The face of racism is familiar to Camosun College student Simka Marshall, and the daily struggle with stigmatization is one reason she hopes the Idle No More movement will change the perceptions of Canadians.
“We need to end social stigma, which is really damaging,” said Marshall, a member of Ahousaht First Nation and one of the student organizers of an Idle No More rally and march that drew more than 250 people to the B.C. legislature on Saturday.
She hopes the Idle No More movement will help lead to that change.
“I would just like indigenous people to be recognized and respected, and for others to start to treat us like people,” the 19-year-old said in an interview.
Marshall said she was shocked when she first started studying at Camosun College to find people instantly assumed she came from a background of poverty and alcoholism.
“There’s so much generalizing,” she said.

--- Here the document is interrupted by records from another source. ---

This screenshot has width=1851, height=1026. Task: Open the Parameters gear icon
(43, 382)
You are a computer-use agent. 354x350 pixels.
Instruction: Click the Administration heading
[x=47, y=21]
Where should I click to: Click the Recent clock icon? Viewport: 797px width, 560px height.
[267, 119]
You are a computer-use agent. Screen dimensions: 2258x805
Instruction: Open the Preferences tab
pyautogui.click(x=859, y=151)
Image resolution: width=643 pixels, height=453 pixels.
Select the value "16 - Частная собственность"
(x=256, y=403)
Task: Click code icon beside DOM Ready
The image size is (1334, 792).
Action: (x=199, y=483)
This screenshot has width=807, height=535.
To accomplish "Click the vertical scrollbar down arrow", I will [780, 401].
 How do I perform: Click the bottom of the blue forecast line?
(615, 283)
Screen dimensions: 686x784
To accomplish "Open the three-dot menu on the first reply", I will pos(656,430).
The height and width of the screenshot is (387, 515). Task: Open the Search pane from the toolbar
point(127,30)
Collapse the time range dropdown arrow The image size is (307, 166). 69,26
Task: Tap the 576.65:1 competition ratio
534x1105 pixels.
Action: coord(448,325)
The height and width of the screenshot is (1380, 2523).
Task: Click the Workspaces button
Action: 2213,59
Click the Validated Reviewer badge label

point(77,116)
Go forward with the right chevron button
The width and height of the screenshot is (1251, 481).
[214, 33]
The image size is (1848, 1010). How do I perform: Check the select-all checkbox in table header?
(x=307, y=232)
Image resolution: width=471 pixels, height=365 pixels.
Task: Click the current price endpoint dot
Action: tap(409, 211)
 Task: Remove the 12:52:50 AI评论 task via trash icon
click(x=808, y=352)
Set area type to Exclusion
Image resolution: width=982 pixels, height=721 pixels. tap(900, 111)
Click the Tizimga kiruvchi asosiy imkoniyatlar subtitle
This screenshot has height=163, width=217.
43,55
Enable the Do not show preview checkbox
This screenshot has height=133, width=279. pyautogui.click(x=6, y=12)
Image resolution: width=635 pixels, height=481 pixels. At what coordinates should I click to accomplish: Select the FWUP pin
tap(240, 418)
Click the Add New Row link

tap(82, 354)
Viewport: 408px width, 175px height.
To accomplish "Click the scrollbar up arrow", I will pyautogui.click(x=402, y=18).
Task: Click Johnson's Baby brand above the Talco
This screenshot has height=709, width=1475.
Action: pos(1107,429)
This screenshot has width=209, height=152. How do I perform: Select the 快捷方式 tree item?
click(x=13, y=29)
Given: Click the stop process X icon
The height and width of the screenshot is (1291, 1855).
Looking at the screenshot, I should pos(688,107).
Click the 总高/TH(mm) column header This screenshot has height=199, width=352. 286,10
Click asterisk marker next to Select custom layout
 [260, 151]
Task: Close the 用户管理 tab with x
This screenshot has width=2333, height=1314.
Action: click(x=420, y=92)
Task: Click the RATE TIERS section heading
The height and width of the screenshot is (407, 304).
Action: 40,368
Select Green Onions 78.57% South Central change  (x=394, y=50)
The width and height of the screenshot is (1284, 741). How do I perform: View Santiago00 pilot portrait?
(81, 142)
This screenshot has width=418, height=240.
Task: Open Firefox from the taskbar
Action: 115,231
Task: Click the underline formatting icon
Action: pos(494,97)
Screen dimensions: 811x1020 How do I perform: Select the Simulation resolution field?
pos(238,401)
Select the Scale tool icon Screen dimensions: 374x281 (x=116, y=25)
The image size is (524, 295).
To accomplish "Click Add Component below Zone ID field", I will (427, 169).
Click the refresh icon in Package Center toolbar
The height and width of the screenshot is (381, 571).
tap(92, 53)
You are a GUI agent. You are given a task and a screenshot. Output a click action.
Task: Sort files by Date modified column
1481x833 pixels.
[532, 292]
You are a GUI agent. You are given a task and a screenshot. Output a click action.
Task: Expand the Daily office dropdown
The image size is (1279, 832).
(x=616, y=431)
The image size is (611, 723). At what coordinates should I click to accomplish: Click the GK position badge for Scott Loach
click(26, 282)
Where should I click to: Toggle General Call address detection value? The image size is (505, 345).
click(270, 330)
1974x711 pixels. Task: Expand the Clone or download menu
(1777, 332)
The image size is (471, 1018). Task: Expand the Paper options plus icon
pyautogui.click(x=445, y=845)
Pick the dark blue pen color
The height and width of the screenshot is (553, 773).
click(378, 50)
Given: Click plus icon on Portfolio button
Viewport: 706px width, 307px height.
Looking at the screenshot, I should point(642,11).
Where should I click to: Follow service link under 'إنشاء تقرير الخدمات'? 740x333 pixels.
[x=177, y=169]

Those stereotypes are reinforced by inequalities, said Megan Marshall, the aboriginal students liaison for the Canadian Federation of Students B.C.
“In Canada, only eight per cent of aboriginal persons hold a university degree, compared to 23 per cent of non-aboriginal people,” she said.
“Access to education is just one example of the many challenges aboriginal people in Canada face.”
There is a need to empower indigenous women as Idle No More heads into its next phase, rally organizers said.
Women and young people will take the movement forward, said Cole Sayers, a University of Victoria student.
“A lot of times, because of the Indian Act, patriarchy has really decimated the role of women,” he said. “We need a nation-to-nation relationship, and the role of women is so important.”
Demonstrators waved signs, ranging from Omnibus Bill C-45: Confuse Us To Control Us to comments about Prime Minister Stephen Harper, and appealed to the government to recognize and act on the Douglas Treaties — which cover approximately 925 square kilometres of land around Victoria, Saanich, Sooke, Nanaimo and Port Hardy — and turn around the history of colonialism.
Demonstrators also urged supporters to not listen to predictions that the Idle No More movement could falter.
“Our weapon of choice is the drum,” said speaker Donna Cook.
Another Idle No More event is planned for today at noon. A flashmob will march down Government Street from Centennial Square to the legislature, reading passages from the United Nations Declaration on the Rights of Indigenous People.